Farthest point from the center will give you one corner.
Farthest point from the first corner will give you another corner, which may be either adjacent or opposite to the first.
Farthest point from the line between those two corners (a bit more math intensitive) will give you a third corner. I'd use distance from center as a tie breaker.
For finding the 4th corner, it'll be the point outside the triangle formed by the first 3 corners you found, farthest from the nearest line between those corners.
This is a very time consuming way to do it, and I've never tried it, but it ought to work.
You could try to use a scanline algorithm - For every line of the polygon (so y = min(y)..max(y)), get l = min(x) and r = max(x). Calculate the left/right slope (deltax) and compare it with the slope the line before. If it changed (use some tolerance here), you are at a corner of the rectangle (or close to it). That won't work for all cases, as the slope can't be that exact because of low resolution, but for large rectangles and slopes not too similar, this should work.
At least, it works well for your example:
X0000000000X l = 0, r = 11
.00000000000 l = 1, r = 11, deltaxl = 1, deltaxr = 0
..X000000000 l = 2, r = 11, deltaxl = 1, deltaxr = 0
.....0000000 l = 5, r = 11, deltaxl = 3, deltaxr = 0
........0000 l = 8, r = 11, deltaxl = 3, deltaxr = 0
...........X l = 11, r = 11, deltaxl = 3, deltaxr = 0
You start with the top of the rectangle where you get two different values for l and r, so you already have two of the corners. On the left side, for the first three lines you'll get deltax = 1, but after it, you'll get deltax = 3, so there is a corner at (3, 3). On the right side, nothing changes, deltax = 0, so you only get the point at the end.
Note that you're "collecting" corners here, so if you don't have 4 corners at the end, the slopes were too similar (or you have a picture of a triangle) and you can switch to a different (more exact) algorithm or just give an error. The same if you have more than 4 corners or some other strange things like holes in the rectangle. It seems some kind of image detection is involved, so these cases can occur, right?
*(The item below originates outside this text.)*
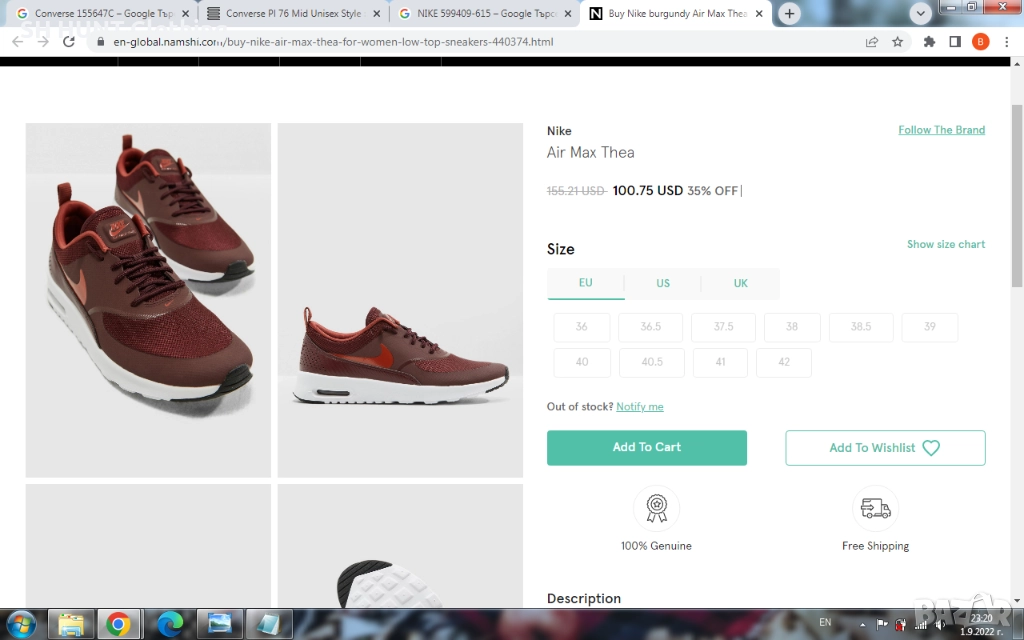The width and height of the screenshot is (1024, 640).
Task: Switch size system to UK
Action: [x=740, y=283]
There are cases in which a simple deltax = (x - lastx) won't work good, see this example for the left side of a rectangle:
xxxxxx
xxxxx deltax = 1 dy/dx = 1/1 = 1
xxxxx deltax = 0 dy/dx = 2/1 = 2
xxxx deltax = 1 dy/dx = 3/2 = 1.5
xxxx deltax = 0 dy/dx = 4/2 = 2
xxx deltax = 1 dy/dx = 5/3 = 1.66
Sometimes deltax is 0, sometimes is 1. It's better to use the slope of the line from the actual point to the top left/right point (deltay / deltax). Using it, you'll still have to stick with a tolerance, but your values will get more exact with each new line.
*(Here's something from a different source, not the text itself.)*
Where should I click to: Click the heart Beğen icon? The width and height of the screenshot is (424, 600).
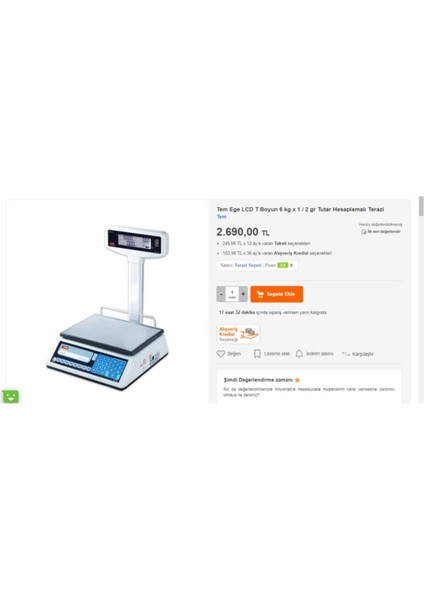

You could use a hough transform to find the 4 most prominent lines in the masked image. These lines will be the sides of the quadrangle.
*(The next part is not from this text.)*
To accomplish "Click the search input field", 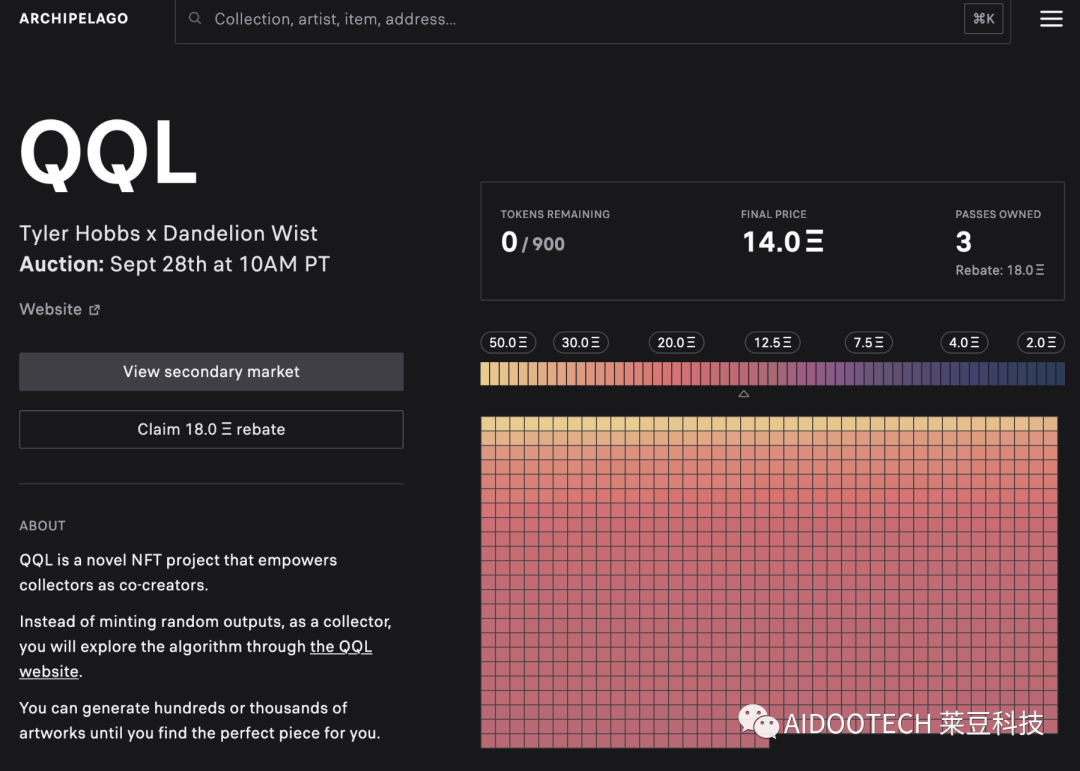I will pyautogui.click(x=580, y=19).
The lines will intersect in up to 6 points, which are the 4 corners and the 2 perspective vanishing points.
These are easy to distinguish: pick any point inside the quadrangle, and check if the line from this point to each of the 6 intersection points intersects any of the lines. If not, then that intersection point is a corner.
This has the advantage that it works well even for noisy or partially obstructed images, or if your segmentation is not exact.
en.wikipedia.org/wiki/Hough_transform
Example CImg Code
I would be very interested in your results. I have been thinking about writing something like this myself, to correct photos of paper sheets taken at an angle. I am currently struggling to think of a way to correct the perspective if the 4 points are known
p.s.
Also check out
Zhengyou Zhang , Li-Wei He, "Whiteboard scanning and image enhancement"
http://research.microsoft.com/en-us/um/people/zhang/papers/tr03-39.pdf
for a more advanced solution for quadrangle detection
I have asked a related question, which tries to solve the perspective transform:
proportions of a perspective-deformed rectangle
This looks like a convex hull problem.
http://en.wikipedia.org/wiki/Convex_hull
Your problem is simpler but the same solution should work.